→ **BRIEF**: Would you please print the data a second time, exactly as it stands?

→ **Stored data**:
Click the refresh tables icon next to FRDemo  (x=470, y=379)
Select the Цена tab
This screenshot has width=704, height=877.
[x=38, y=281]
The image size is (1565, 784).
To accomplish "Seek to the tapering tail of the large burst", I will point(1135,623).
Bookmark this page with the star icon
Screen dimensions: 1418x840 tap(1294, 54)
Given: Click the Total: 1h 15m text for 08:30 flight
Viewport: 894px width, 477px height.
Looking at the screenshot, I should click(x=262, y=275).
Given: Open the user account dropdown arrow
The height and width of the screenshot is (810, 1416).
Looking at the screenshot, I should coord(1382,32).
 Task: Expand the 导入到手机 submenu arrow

→ **EXERCISE ANSWER**:
Click the refresh tables icon next to FRDemo  (x=470, y=379)
Select the Цена tab
This screenshot has width=704, height=877.
[x=38, y=281]
The image size is (1565, 784).
To accomplish "Seek to the tapering tail of the large burst", I will point(1135,623).
Bookmark this page with the star icon
Screen dimensions: 1418x840 tap(1294, 54)
Given: Click the Total: 1h 15m text for 08:30 flight
Viewport: 894px width, 477px height.
Looking at the screenshot, I should click(x=262, y=275).
Given: Open the user account dropdown arrow
The height and width of the screenshot is (810, 1416).
Looking at the screenshot, I should coord(1382,32).
 Task: Expand the 导入到手机 submenu arrow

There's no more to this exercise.